There's a common misconception that drug mules are always chic sophisticates forever stuffing their goods in their designer bags, or at least shifty eyed ne'er-do-wells with wrists full of prison tats. Today, the NY Post upended everything we thought we knew about nerd culture with the startling revelation that even smooth-faced four-eyed geeks can smuggle drugs from China.
"LOL Pill-Poppin' Poindexter Prison-Bound," the jocks at the Post basically report.
Hunter College student Daren Moshe, 22, does appear to be your garden variety square: Wire-rimmed glasses, rosy cheeks, arched eyebrows particularly well-suited for the role of Dungeon Master.
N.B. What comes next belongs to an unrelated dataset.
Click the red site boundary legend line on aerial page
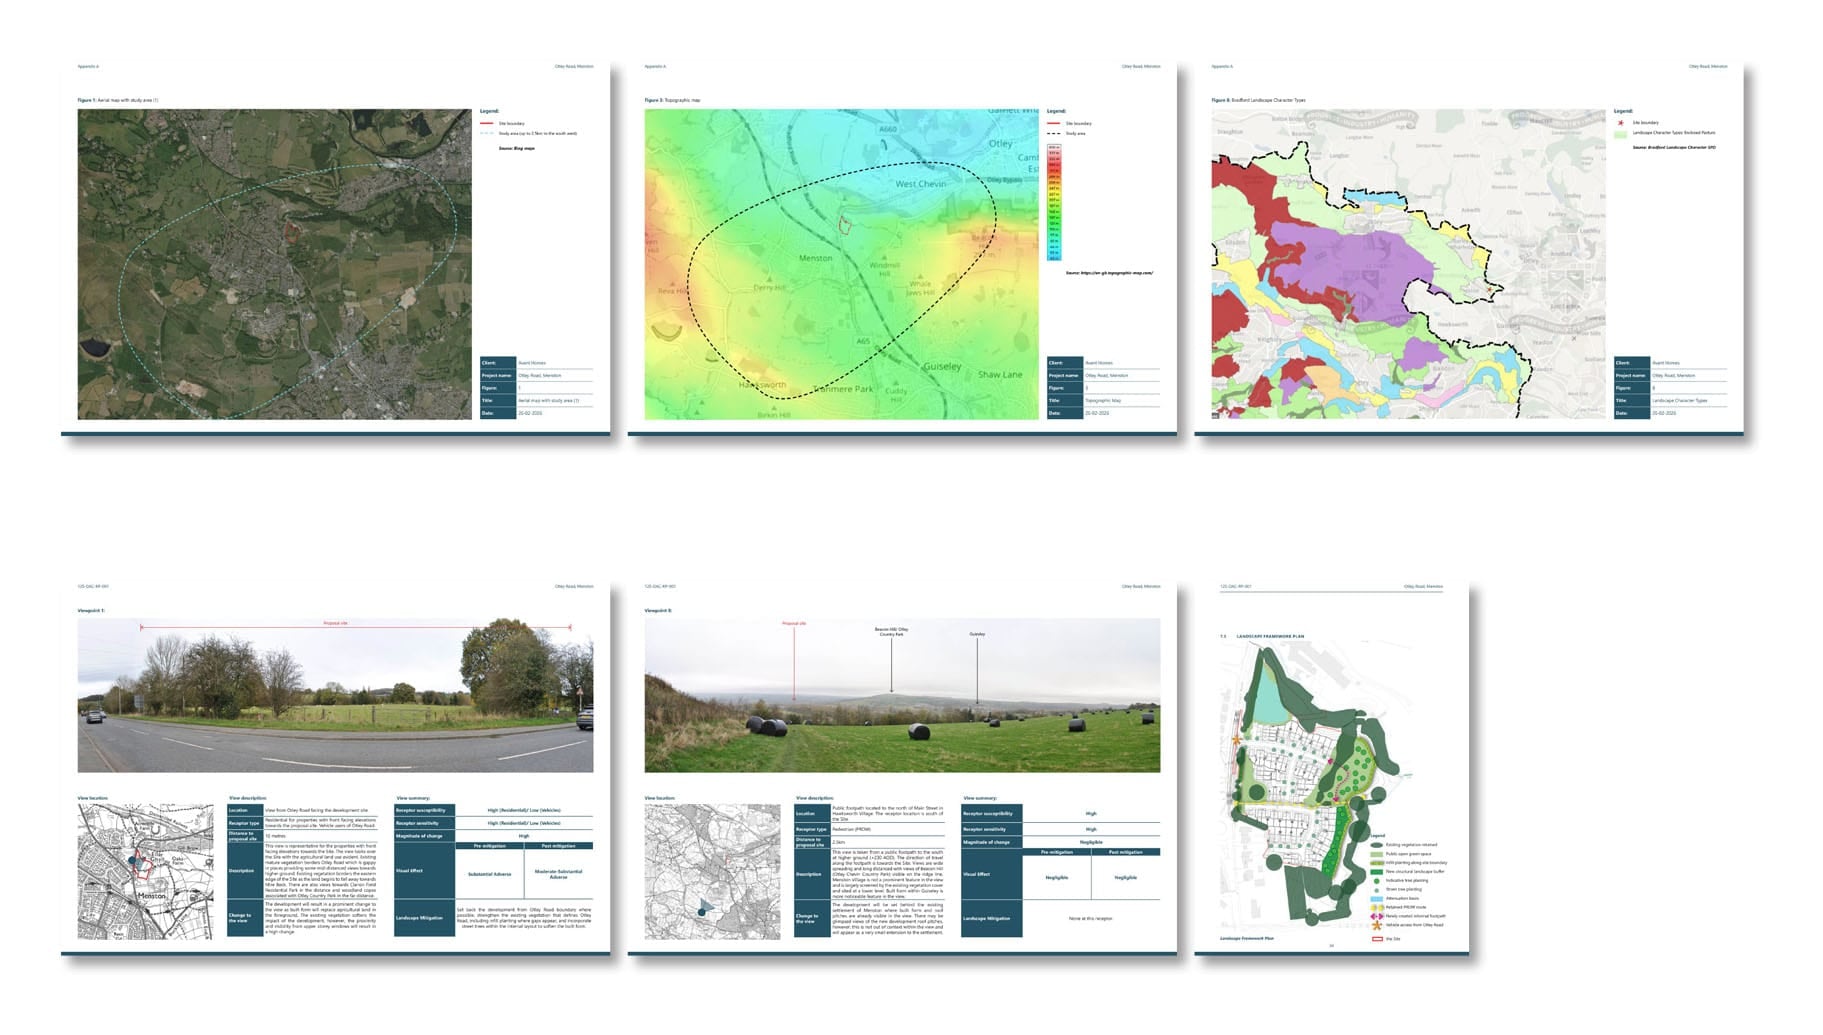Image resolution: width=1823 pixels, height=1035 pixels. click(x=487, y=123)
So imagine how scandalized his fellow members of the Science Honor Society must have been when he was busted trying to run more than a pound of Alpha PVP—similar in theme to MDMA, or molly— into the states on Friday.
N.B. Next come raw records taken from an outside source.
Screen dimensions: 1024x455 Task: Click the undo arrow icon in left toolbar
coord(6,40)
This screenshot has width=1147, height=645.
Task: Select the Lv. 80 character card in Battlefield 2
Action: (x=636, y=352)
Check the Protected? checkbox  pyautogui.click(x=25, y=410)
According to court filings, Moshe was attempting to smuggle the drugs from Shanghai concealed in a crate of "rabbit-shaped lamps." Homeland Security was not fooled by the clever ruse, as they promptly discovered the goods during a routine search at JFK. Moshe was busted as he tried to collect the lamps from a UPS Store in White Plains.
No one in the history of the universe has ever ordered a pallet of rabbit lamps without some illegal substance stuffed inside. Moshe will certainly learn this, and other important life lessons, in prison, which will be a far more enriching academic experience than some lousy college could ever provide.